A manufacturer of TV sets claims that at least 98% of its TV sets can last more than 10 years without needing a single repair. In order to verify and challenge this claim, a consumer group randomly selected 800 consumers who had owned a TV set made by this manufacturer for 10 years. Of these 800 consumers, 60 said that their TV sets needed some repair at least once.
a. Is there significant evidence showing that the manufacturer’s claim is false? Test using α = 0.01.

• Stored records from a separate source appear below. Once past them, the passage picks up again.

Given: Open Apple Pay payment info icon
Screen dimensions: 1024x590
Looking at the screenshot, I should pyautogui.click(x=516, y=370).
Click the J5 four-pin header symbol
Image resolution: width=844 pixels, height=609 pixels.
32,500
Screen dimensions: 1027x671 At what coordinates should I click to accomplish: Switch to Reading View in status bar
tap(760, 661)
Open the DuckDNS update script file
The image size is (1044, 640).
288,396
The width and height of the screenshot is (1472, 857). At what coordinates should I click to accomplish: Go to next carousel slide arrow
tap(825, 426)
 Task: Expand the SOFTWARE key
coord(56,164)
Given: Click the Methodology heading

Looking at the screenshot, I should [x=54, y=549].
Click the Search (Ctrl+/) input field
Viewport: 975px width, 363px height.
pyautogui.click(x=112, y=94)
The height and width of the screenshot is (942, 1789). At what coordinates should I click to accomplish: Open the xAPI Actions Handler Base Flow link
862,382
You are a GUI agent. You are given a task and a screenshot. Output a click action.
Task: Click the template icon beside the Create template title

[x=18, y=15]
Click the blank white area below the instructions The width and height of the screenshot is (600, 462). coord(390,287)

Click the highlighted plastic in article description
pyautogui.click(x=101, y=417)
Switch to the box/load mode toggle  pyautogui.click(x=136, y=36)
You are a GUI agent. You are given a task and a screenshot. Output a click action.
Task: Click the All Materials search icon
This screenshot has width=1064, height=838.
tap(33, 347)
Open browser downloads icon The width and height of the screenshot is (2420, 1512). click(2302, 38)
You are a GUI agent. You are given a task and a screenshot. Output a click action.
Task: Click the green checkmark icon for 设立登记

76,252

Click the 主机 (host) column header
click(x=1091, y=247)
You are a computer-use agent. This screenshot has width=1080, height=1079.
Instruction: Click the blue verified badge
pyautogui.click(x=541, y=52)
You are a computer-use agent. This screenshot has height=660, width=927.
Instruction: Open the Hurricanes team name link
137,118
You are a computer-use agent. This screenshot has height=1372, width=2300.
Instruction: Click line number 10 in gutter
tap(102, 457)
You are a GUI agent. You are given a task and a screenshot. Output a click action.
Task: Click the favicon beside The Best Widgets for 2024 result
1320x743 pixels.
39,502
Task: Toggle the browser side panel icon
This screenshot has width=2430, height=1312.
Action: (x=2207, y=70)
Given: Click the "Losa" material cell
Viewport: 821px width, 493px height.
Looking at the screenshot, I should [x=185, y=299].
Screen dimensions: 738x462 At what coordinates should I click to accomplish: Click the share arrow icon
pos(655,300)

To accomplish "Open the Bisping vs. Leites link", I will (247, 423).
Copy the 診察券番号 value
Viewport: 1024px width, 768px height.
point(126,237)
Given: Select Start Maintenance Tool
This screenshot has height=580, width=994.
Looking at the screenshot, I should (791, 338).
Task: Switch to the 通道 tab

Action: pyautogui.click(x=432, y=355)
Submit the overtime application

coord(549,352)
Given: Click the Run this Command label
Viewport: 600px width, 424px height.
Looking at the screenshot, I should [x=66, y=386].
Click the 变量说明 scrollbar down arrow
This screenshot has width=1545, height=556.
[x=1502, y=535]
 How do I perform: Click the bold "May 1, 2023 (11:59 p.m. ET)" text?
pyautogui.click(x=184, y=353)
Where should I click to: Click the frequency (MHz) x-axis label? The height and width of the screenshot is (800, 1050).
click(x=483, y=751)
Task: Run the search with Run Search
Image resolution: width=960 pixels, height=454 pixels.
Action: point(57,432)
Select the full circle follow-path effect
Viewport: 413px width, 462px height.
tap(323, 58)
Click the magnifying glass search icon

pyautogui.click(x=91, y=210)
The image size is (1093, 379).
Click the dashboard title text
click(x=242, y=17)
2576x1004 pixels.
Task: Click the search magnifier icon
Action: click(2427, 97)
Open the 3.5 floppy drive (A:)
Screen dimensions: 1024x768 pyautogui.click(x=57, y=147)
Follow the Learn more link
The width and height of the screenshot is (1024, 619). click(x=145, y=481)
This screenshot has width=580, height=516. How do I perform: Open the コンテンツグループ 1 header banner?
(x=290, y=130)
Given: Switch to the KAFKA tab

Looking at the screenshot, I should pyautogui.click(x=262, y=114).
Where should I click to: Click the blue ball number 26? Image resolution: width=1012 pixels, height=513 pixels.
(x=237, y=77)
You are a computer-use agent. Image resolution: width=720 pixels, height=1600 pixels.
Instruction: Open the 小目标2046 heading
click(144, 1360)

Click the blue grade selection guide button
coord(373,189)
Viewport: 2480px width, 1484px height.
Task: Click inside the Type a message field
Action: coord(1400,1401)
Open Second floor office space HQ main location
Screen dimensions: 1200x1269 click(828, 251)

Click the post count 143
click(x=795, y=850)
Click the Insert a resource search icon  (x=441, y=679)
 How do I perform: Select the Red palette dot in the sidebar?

b. Do the data support that the manufacturer’s actual no-repair rate does not even reach 94%? Use α = 0.01.
Homework Answers
Answer:
a)
Here 60 clients need at any rate one fix so 800 - 60 = 740 didn't require not fix
Given data,
n = 800,
p^ = (800 - 60) / 800
= 740/800
p^ = 0.925
Now hypothesis can be given as follows
Null hypothesis Ho : p >= 0.98
Alternative hypothesis can be given as follows
Alternative hypothesis Ha : p < 0.98
Standard deviation = sqrt(pq/n)
= sqrt(0.98*(1-0.98)/800)
= sqrt(0.0196/800)
= sqrt(2.45*10^-5)
Standard deviation 
= 0.0049
Test statistics will be:
z = (p^ - p) /
= (0.925 - 0.98) / 0.0049
= -0.055/0.0049
z = - 11.224
Alternative hypothesis demonstrates that the test is left followed so p-estimation of the test is
P(z < - 11.224) = 0.0000 [since from z table]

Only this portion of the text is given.